It takes to the streets to commemorate a defeat that represented the abolition of the constitutions of the Principality of Catalonia in 1714. A defeat that serves to underline the will to be of a people. The mark of the siege of Barcelona and other towns by the troops of Felipe V remained in the collective memory. With the first political Catalanism, during the last third of the 19th century, the Onze de Setembre became a symbol and an excuse to raise the demands for self-government within a State that arrives late and poorly at modernity.

After Franco's death, at a time of great social and political upheaval, the civil governor, Sánchez-Terán, in agreement with Minister Martín Villa, gave the go-ahead for the celebration of the 1976 Diada, but prevented the acts from taking place. were made in Barcelona. This first tolerated Onze de Setembre was a kind of prologue to what was to come and took place in Sant Boi, the city where Rafael Casanova is buried, the conseller en cap who embodies the resistance of the Catalan Austrian side during the War of Succession. Under the organization of the Assemblea de Catalunya, a unitary platform of opposition to the dictatorship, that Saturday afternoon more than 30,000 people connected with history and the future, without incident. In Plaça de Catalunya de Sant Boi, those gathered applauded the speeches by Miquel Roca, Octavi Saltor and Jordi Carbonell, who released a phrase that has since been much repeated: “That prudence is not ens faci traitors”. The debate was between rupture or reform. The singing of Els segadors, under the baton of Oriol Martorell, closed the act.

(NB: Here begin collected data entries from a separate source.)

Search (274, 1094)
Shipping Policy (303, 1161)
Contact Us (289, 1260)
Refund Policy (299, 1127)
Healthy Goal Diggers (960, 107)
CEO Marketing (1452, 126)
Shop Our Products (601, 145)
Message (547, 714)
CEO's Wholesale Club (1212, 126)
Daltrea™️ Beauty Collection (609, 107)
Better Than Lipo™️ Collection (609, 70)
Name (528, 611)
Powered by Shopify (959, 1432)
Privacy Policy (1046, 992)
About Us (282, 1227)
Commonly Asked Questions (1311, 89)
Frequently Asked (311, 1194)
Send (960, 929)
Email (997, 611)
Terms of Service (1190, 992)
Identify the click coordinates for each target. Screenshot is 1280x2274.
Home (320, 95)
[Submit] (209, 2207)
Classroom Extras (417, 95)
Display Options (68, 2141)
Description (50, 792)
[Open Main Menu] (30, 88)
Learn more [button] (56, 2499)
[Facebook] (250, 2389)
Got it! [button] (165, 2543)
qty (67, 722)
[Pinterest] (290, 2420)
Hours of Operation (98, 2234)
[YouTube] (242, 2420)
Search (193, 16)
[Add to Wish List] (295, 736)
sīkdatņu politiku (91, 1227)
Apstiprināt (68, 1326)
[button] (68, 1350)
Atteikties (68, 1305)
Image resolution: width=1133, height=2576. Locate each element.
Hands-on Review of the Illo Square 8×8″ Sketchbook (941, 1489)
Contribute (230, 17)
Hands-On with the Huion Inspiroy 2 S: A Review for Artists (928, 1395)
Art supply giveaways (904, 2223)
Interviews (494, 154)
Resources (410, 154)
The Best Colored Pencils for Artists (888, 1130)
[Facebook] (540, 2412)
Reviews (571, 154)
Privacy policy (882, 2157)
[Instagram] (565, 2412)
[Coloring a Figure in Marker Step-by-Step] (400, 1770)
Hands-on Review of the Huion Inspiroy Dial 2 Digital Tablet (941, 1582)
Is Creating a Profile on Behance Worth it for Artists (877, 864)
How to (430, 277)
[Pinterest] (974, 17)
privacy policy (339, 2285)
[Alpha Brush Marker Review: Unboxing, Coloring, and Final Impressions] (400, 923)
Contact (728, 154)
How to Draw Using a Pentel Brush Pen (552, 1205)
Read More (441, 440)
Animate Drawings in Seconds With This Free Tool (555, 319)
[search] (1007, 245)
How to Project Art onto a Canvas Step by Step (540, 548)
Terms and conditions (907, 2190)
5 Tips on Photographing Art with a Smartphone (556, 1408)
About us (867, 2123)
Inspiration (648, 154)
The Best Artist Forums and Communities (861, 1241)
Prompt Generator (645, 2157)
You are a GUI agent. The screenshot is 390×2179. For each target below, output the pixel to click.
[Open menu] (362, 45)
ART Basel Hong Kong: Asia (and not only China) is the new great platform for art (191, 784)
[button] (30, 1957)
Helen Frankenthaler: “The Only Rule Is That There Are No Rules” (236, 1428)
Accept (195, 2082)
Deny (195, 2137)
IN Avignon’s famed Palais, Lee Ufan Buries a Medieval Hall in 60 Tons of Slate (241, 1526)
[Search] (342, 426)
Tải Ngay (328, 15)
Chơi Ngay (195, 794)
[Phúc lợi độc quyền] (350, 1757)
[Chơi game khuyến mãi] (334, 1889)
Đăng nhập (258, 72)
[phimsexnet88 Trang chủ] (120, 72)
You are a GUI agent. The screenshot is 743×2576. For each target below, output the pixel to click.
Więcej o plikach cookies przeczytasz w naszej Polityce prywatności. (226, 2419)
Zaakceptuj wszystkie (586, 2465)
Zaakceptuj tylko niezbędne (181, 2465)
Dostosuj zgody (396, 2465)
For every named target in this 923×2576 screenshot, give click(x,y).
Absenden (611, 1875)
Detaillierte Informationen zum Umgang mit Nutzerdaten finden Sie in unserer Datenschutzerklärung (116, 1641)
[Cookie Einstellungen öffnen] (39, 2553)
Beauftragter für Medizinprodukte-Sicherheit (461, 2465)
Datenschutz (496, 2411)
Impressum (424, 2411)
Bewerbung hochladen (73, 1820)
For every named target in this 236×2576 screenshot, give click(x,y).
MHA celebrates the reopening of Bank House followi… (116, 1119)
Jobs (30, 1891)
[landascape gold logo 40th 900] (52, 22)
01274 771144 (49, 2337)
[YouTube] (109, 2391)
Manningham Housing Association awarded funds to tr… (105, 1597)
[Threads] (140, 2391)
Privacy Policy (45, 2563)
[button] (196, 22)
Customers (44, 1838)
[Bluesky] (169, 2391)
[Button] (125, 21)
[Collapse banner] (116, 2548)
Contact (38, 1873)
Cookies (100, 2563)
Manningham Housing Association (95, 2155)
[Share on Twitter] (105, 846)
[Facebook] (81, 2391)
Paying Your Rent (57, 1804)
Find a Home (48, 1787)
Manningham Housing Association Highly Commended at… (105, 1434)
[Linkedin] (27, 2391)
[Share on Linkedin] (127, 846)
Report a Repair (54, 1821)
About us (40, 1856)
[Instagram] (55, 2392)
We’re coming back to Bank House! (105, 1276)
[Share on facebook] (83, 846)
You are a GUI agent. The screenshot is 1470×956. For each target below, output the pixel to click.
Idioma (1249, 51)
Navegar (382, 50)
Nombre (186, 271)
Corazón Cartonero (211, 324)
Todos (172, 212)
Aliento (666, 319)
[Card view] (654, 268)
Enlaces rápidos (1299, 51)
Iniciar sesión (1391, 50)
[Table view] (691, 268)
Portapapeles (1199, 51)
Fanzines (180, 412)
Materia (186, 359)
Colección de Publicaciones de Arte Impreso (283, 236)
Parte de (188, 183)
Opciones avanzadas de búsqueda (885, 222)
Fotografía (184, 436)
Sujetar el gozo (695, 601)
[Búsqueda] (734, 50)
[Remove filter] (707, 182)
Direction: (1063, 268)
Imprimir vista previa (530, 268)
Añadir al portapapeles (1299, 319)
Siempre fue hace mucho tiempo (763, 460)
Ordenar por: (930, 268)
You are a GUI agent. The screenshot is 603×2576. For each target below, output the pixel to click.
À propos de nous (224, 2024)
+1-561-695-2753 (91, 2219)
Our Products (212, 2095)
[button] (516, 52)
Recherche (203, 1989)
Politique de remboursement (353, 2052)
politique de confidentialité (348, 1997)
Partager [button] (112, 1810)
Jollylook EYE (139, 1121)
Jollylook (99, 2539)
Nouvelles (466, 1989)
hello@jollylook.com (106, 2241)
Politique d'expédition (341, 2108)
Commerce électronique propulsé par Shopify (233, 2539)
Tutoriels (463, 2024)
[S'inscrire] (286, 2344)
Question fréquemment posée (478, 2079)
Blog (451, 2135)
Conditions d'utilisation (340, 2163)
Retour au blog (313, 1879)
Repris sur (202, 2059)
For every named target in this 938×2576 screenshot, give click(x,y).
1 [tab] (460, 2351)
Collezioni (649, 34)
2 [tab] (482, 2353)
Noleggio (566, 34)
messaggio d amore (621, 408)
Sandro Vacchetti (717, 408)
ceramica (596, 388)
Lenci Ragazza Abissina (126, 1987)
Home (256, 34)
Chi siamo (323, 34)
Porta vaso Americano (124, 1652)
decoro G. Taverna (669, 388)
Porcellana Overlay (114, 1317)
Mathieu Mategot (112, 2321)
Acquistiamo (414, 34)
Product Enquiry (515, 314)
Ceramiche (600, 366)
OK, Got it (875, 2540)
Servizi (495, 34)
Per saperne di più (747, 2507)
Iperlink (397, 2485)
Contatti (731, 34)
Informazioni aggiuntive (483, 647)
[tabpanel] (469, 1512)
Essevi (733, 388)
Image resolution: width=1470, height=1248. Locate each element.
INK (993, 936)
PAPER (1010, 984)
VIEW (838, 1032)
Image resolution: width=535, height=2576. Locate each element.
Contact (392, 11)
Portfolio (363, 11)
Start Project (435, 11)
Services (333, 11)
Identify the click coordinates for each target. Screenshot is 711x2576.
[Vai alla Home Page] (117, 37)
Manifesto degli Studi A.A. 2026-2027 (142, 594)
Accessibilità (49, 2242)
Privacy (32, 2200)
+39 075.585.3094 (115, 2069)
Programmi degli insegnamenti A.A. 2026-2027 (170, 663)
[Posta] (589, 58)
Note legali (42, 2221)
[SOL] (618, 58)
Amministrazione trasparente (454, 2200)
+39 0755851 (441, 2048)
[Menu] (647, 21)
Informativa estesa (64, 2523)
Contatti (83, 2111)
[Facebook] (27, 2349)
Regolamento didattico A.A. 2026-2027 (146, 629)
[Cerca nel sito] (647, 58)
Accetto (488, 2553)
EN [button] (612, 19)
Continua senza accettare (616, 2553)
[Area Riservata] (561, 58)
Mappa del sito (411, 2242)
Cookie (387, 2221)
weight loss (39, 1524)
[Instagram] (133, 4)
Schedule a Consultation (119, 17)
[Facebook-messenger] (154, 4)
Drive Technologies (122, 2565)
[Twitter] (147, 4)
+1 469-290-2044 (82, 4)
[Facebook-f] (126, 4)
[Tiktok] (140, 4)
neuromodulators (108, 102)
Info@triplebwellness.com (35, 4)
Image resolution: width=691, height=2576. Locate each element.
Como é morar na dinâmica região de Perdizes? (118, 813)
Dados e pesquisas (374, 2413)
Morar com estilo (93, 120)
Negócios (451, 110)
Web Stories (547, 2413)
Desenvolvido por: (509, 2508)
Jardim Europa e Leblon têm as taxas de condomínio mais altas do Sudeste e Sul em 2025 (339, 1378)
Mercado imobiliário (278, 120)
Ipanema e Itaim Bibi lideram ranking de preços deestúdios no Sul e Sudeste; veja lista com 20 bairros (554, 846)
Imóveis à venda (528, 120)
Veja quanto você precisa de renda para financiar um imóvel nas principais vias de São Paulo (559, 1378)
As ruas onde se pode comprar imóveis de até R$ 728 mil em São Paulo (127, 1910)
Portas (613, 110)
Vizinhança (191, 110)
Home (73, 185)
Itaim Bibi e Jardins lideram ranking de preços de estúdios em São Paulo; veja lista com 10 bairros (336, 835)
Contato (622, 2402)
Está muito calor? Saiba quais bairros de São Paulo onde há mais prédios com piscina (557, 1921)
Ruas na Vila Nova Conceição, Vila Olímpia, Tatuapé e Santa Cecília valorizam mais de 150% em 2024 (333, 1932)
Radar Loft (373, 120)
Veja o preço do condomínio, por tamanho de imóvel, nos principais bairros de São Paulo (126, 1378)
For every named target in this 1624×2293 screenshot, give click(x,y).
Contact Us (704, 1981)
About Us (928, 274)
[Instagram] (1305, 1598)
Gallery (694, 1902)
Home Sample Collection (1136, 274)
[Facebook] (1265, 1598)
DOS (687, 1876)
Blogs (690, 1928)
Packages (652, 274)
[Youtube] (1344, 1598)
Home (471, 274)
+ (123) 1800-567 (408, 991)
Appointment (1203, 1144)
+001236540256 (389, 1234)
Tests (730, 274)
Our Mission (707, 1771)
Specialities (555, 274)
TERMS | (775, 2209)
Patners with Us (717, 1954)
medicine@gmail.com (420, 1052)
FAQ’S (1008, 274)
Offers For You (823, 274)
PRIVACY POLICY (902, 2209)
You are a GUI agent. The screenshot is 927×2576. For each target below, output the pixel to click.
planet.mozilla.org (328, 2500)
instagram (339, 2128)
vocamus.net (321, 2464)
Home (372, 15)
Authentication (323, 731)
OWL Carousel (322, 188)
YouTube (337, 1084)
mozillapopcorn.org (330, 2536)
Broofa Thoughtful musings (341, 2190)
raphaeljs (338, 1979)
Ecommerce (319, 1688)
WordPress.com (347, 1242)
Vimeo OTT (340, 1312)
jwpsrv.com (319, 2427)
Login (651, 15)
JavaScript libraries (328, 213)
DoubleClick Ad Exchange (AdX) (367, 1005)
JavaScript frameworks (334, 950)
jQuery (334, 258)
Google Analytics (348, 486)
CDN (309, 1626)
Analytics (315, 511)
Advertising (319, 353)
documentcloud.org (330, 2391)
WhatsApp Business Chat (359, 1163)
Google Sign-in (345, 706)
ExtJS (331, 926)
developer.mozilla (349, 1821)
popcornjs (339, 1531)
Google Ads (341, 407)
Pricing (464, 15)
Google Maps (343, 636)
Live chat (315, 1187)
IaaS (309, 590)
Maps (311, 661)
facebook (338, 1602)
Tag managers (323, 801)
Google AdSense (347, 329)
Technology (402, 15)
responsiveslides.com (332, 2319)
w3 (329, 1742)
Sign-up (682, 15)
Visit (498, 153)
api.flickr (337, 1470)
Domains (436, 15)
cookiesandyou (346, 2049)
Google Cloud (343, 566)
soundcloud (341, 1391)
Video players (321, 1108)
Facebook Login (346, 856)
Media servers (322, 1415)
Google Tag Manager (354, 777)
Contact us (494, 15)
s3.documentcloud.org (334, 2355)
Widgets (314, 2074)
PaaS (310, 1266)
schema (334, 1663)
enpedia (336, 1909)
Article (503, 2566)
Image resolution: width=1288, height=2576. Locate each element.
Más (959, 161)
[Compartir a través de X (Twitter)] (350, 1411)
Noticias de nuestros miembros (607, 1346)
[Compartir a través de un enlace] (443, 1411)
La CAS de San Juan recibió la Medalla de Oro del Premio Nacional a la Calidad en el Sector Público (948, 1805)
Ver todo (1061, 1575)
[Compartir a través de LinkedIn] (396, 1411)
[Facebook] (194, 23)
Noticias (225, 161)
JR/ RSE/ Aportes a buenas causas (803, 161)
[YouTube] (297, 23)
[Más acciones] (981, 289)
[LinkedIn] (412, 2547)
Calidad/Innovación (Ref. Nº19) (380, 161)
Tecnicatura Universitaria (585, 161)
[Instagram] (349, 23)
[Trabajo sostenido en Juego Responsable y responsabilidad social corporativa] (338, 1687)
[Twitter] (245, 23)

The Diada that marks the turning point of the transition in Catalonia is that of the following year, 1977. That Sunday, one million two hundred thousand people demonstrated on Passeig de Gràcia, according to data from the municipal police. It had been almost three months since the first democratic elections, in which the Catalans had voted mostly for socialists and communists, while Suárez had won in Spain as a whole. President Tarradellas returned shortly after, on October 23. The success of the 1977 Diada showed that Catalonia was the most powerful engine of democratic change in the State, and that its wishes had to be listened to, synthesized in two frequently repeated slogans: “Libertat, amnistia i Estatut d'Autonomia” and “Volem l'Estatut”.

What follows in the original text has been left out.